Putting aside the inappropriateness of Frist’s desire to park his religious sacraments in our civic documents, he is right when he says that rules keeping gay Americans from having their families formally recognized and protected by law reflect traditional values. They follow many other beloved national traditions that have been translated into law, such as segregation, antimiscegenation, limits on contraceptive use and on women from entering certain professions. We in the West have spent quite a bit of lawmaking energy telling others how to live their personal lives, though I think it is about time we dropped that particular “value” from our repertoire, don’t you?

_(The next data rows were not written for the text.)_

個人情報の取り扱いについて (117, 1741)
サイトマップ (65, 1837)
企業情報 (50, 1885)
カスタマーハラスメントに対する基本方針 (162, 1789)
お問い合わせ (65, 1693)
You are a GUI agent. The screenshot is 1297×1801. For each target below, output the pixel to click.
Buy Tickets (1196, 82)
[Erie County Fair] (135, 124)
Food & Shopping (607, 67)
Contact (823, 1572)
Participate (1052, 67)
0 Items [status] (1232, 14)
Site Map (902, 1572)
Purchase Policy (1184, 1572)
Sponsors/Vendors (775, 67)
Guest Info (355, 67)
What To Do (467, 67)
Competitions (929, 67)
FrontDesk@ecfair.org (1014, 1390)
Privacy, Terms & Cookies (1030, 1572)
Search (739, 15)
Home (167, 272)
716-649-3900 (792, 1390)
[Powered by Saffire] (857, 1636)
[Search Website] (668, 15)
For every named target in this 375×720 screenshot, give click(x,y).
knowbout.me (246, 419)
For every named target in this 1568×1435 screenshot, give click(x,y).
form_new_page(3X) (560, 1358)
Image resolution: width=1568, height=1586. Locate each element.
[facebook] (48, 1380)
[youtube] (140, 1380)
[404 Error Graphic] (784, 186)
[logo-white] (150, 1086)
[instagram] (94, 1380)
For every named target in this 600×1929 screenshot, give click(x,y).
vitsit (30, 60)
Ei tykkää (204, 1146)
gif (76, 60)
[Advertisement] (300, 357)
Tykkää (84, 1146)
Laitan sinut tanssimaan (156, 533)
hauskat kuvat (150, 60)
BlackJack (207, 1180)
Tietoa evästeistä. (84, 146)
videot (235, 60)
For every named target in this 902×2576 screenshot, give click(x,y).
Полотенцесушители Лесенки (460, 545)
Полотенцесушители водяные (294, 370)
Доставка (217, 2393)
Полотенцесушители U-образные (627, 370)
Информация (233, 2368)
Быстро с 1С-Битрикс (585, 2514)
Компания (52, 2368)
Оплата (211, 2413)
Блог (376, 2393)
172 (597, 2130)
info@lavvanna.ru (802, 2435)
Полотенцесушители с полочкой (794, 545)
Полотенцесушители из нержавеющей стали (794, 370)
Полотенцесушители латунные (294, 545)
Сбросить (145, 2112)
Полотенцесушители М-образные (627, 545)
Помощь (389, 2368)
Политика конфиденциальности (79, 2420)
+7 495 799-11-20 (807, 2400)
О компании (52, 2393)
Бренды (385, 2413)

Justice Antonin Scalia’s spluttering dissent in Lawrence vs. Texas, the case that struck down a Texas law prohibiting homosexual sodomy, repeats Frist’s theme on the fall of Western civilization. It is full of dire predictions about the Gomorrah that this nation will become if legislatures are no longer able to pass morals laws. Scalia even expresses fear for the future sustainability of laws banning masturbation and fornication—leading one to wonder whether he lives in this century.

Despite Scalia’s fulminations, the near-term consequence of Lawrence is not going to be the court-ordered establishment of same-sex marriage. The majority ruling by the Reagan-appointed Justice Anthony Kennedy made clear that the case “does not involve whether the government must give formal recognition to any relationship that homosexual persons seek to enter.” What is far more likely is that gays and lesbians will begin to get a fairer shake in questions of adoption, foster care, and custody and visitation rights to their children.

If moral disapproval of gay relationships can no longer be the basis for adverse government action, then the kinds of rantings found in an opinion by Alabama Supreme Court Chief Justice Roy Moore, denying a custody request by a lesbian mother, would no longer pass as valid jurisprudence. Last year, Moore—who was just slapped down by a federal appellate court for refusing to remove a mega-ton monument of the Ten Commandments he had installed in the Alabama Supreme Court building—said in a concurring opinion that “common law designates homosexuality as an inherent evil, and if a person openly engages in such a practice, that fact alone would render him or her an unfit parent.”

In varying degrees that attitude has been reflected in rulings around the country. A 1996 case out of Florida stripped a lesbian mother of residential custody of her daughter, giving it instead to the father—a man who had served 8 1/2 years in prison for murdering his first wife.

Florida is also in court defending its Anita Bryant-provoked prohibition on gays adopting children. The state is standing by the 1977 law even as it employs gays as foster parents and notes there are 3,400 children in foster care for whom it can’t find adoptive parents.

The state is arguing before the 11th U.S. Circuit Court of Appeals that the ban should remain because there is “a legitimate governmental interest in expressing community disapproval of homosexuality in the context of child rearing,” according to the state’s brief.

But that won’t cut it anymore. Lawrence said this type of bigotry may no longer find common cause with the law.

In particular, the ruling recognized the ancillary harms caused by the continued presence of sodomy laws, even when the laws themselves were rarely enforced. “When homosexual conduct is made criminal by the law of the state, that declaration in and of itself is an invitation to subject homosexual persons to discrimination both in the public and in the private spheres,” Kennedy wrote.

His ruling tells moralists-in-robes to leave their intolerances at home.

Frist, Scalia and other purveyors of the nanny state may believe the Lawrence case represents the abandonment of traditional values, but in fact it has breathed new life into far more vital American principles—those of freedom, autonomy and limited government. These are the core Western values to which our Constitution subscribes. No tinkering necessary.